I agree, that’s not sustainable. I had, perhaps, naively thought pensioners on state pension alone had some help with their rent.

They're eligible for housing benefit, means tested the same as anyone else, aren't they?

kitcat15 · 19/10/2022 22:53

Theluggage15 · 19/10/2022 22:40

I had a pensioner argue with me when I told her pensions were the largest proportion of benefits by some way, I got all the ‘ It’s not a benefit, I paid in all my working life, it’s what I’m due, it’s a pittance anyway blah blah’.

Just wasn’t interested in the facts that whatever she paid in wasn’t nearly enough to support someone living 30 or more years of retirement, there is no pension pot, changing demographics, pensioners are better off than working people etc.

There will be no state pension for all young people, there’s no way this situation can go on for another few decades. The U.K. is a gerontocracy and it’s about time it changed.

The average life expectancy is dropping....not many people will live beyond 97 ( thats 30 years post 67 ...the age I will get my pension)

kitcat15 · 19/10/2022 22:54

scaredoff · 19/10/2022 22:50

I agree, that’s not sustainable.

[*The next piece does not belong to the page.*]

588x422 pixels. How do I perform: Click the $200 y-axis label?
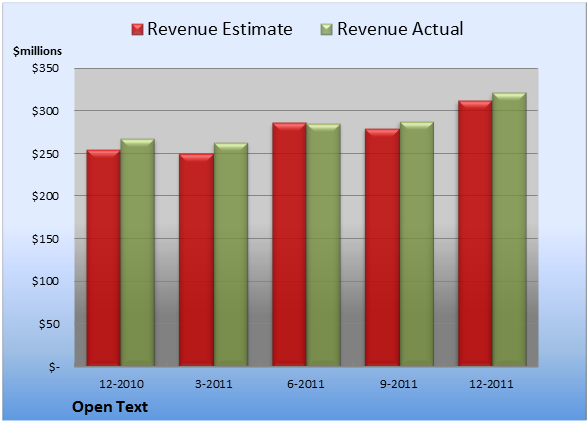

I had, perhaps, naively thought pensioners on state pension alone had some help with their rent.

They're eligible for housing benefit, means tested the same as anyone else, aren't they?

Yes they are...if they have no other pension or minimal savings

edwinbear · 19/10/2022 23:05

@kitcat15 apologies, but I think if you have 6 figure savings, regardless of how long you’ve worked. Asking working families to subsidise a 10% increase in your pension, at the expense of working families who can’t afford to feed their kids is a bit much.